How do i create one function for transposing to operate matrices of different sizes?
I suppose it can be done with pointers, but I don't know how.
I'm looking for a realy general answer to understand how to tune up the "comunication" between functions and temporary matrices, best with an example. Thank you all in advance for the information and help.
There are different way you can achieve this in c from not so good to good solutions.
If you know what the maximum size of the matrices would be you can create a matrix big enough to accommodate that size and work on it. If it is lesser than that - no problem write custom operations only considering that small sub-matrix rather than the whole one.
Another solution is to - create a data structure to hold the matrix this may vary from jagged array creation which can be done using the attribute that is stored in the structure itself. For example: number of rows and column information will be stored in the structure itself. Jagged array gives you the benefit that now you can allocate de-allocate memory - giving you a better control over the form - order of the matrices. This is better in that - now you can pass two matrices of different sizes and the functions all see that structure which contain the actual matrix and work on it. (wrapped I would say).

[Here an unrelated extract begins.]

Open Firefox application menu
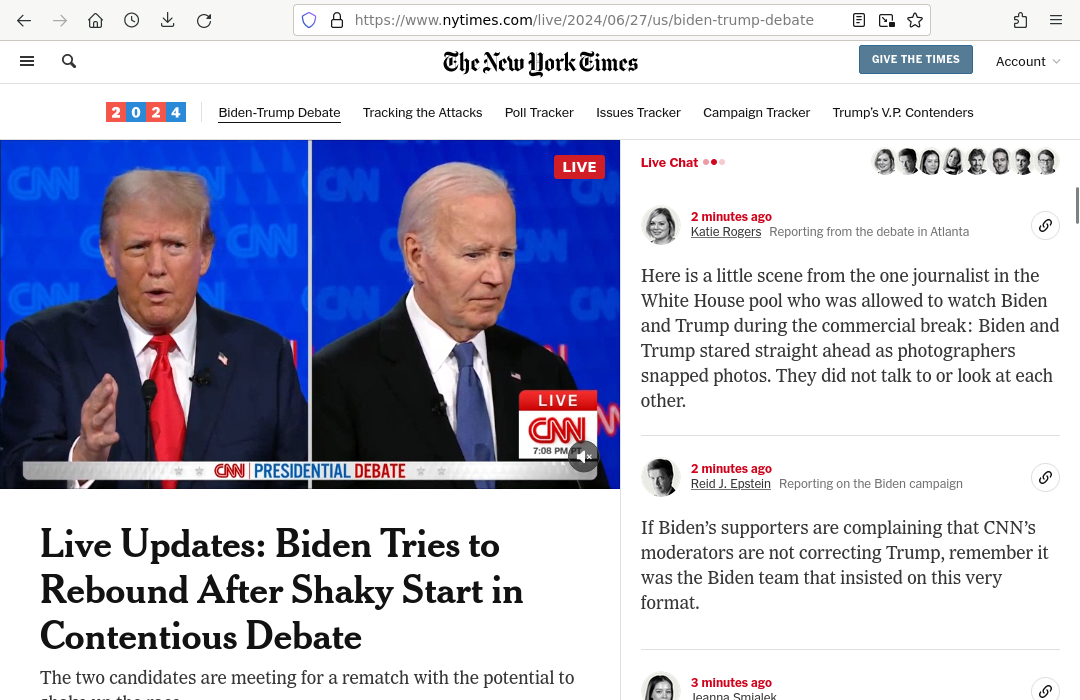 [x=1055, y=21]
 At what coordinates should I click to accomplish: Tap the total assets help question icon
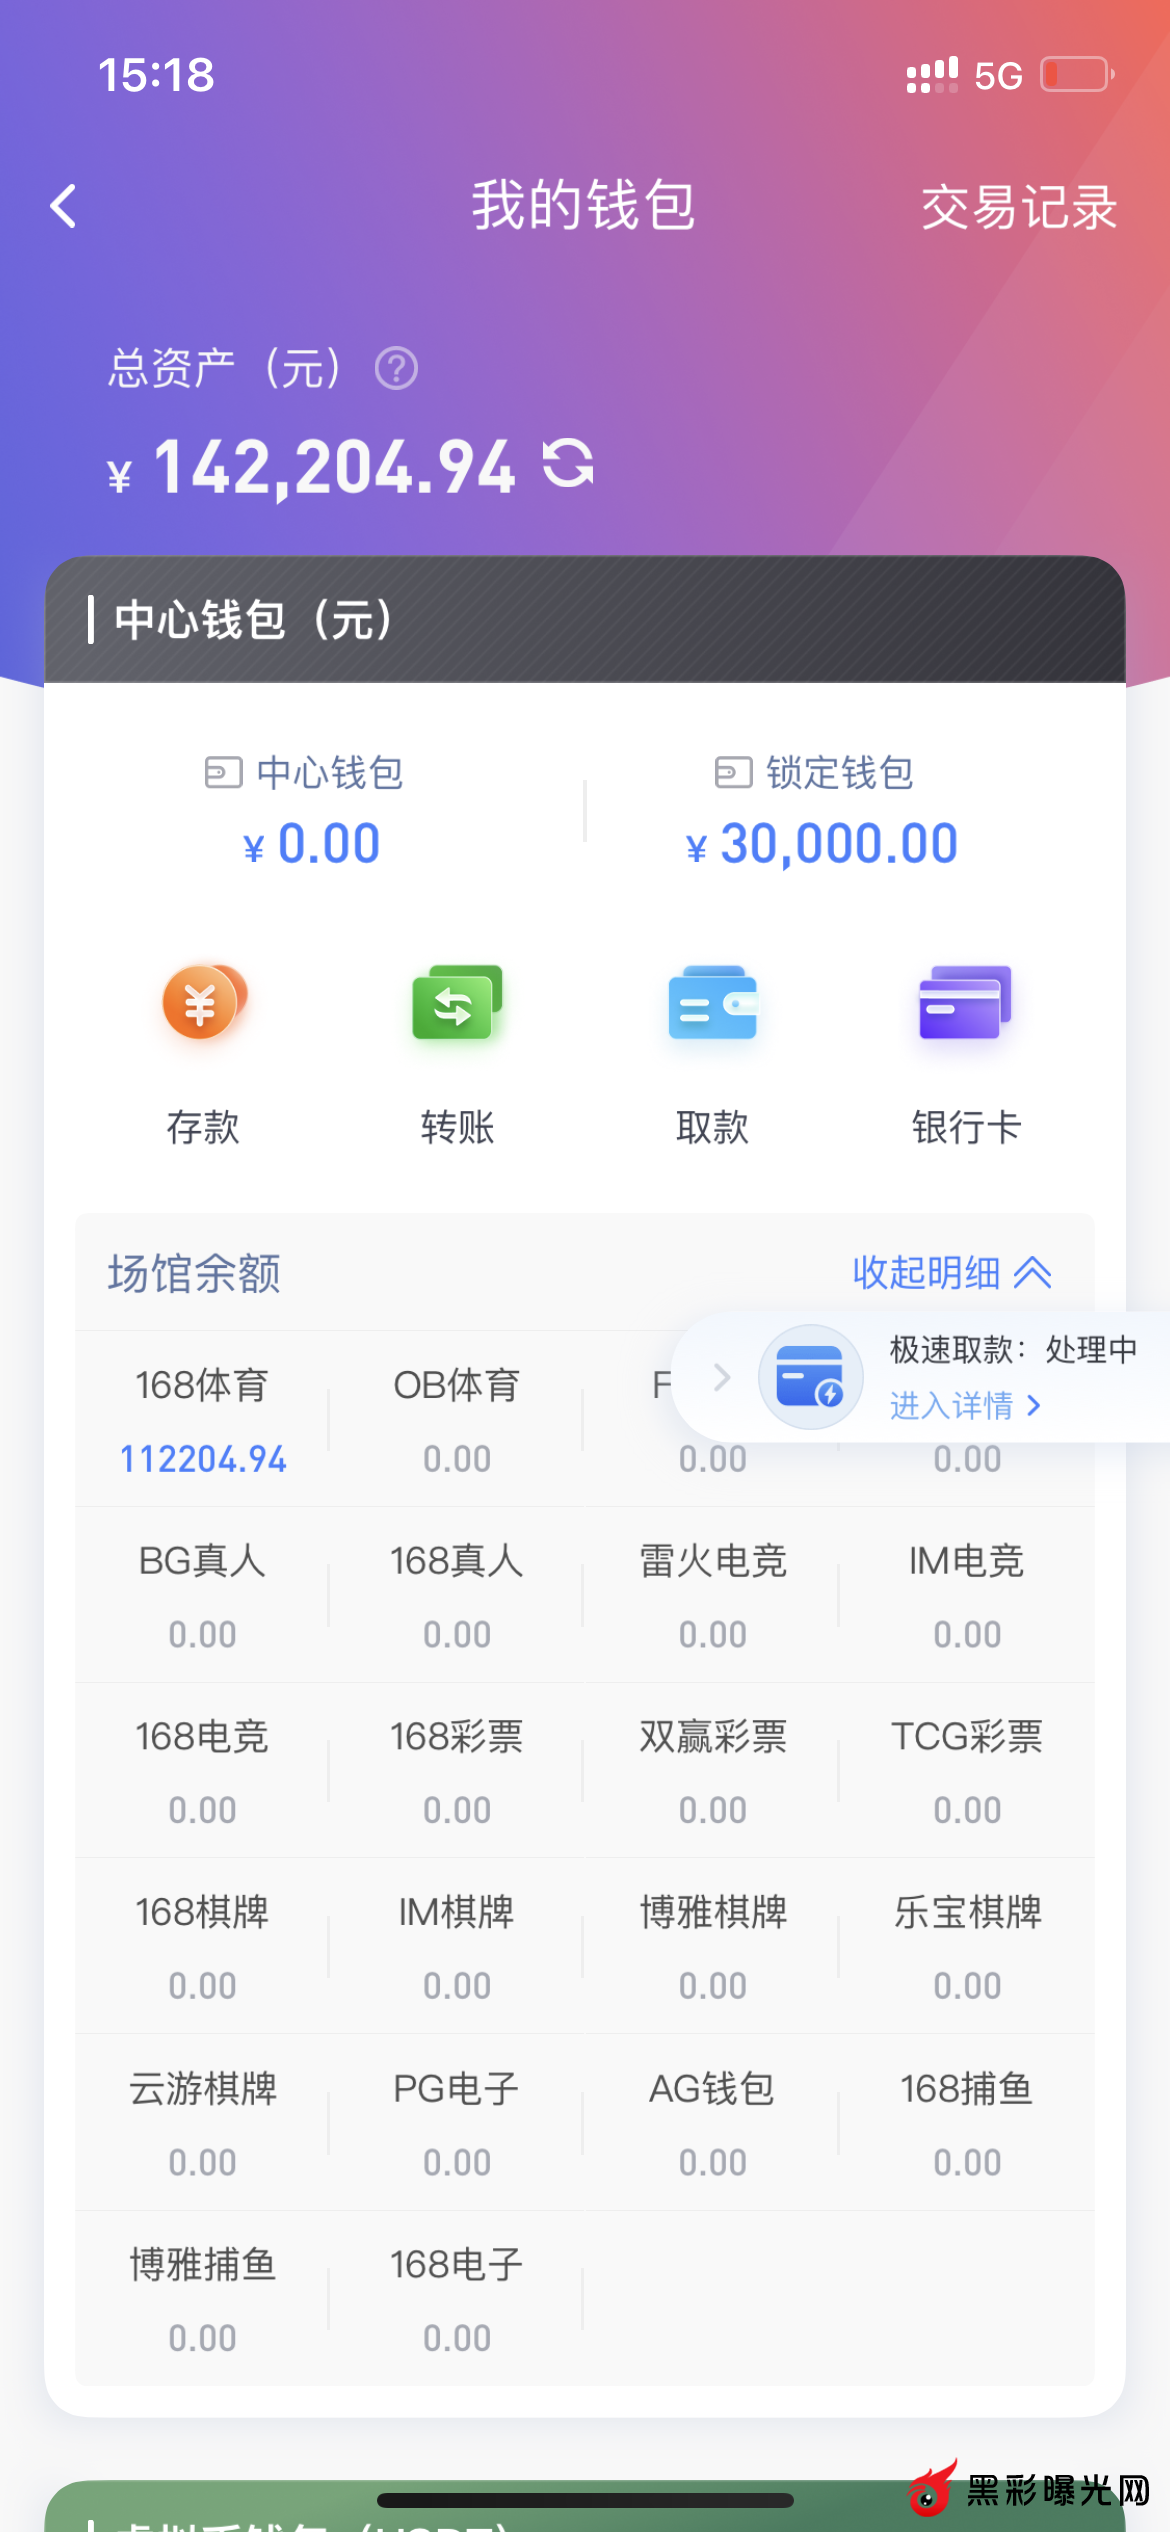pos(396,368)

By Structure I meant something like
struct matrix{
int ** mat;
int row;
int col;
}
If your C implementation supports variable length arrays, then you can accomplish this with:
void matrix_transposition(size_t M, size_t N,
float Destination[M][N], const float Source[N][M])
{
for (size_t m = 0; m < M; ++m)
for (size_t n = 0; n < N; ++n)
Destination[m][n] = Source[n][m];
}
If your C implementation does not support variable length arrays, but does allow pointers to arrays to be cast to pointers to elements and used to access a two-dimensional array as if it were one-dimensional (this is not standard C but may be supported by a compiler), you can use:
void matrix_transposition(size_t M, size_t N,
float *Destination, const float *Source)
{
for (size_t m = 0; m < M; ++m)
for (size_t n = 0; n < N; ++n)
Destination[m*N+n] = Source[n*M+m];
}
The above requires the caller to cast the arguments to float *. We can make it more convenient for the caller with:
void matrix_transposition(size_t M, size_t N,
void *DestinationPointer, const void *SourcePointer)
{
float *Destination = DestinationPointer;
const float *Source = SourcePointer;
for (size_t m = 0; m < M; ++m)
for (size_t n = 0; n < N; ++n)
Destination[m*N+n] = Source[n*M+m];
}
(Unfortunately, this prevents the compiler from checking that the argument types match the intended types, but this is a shortcoming of C.)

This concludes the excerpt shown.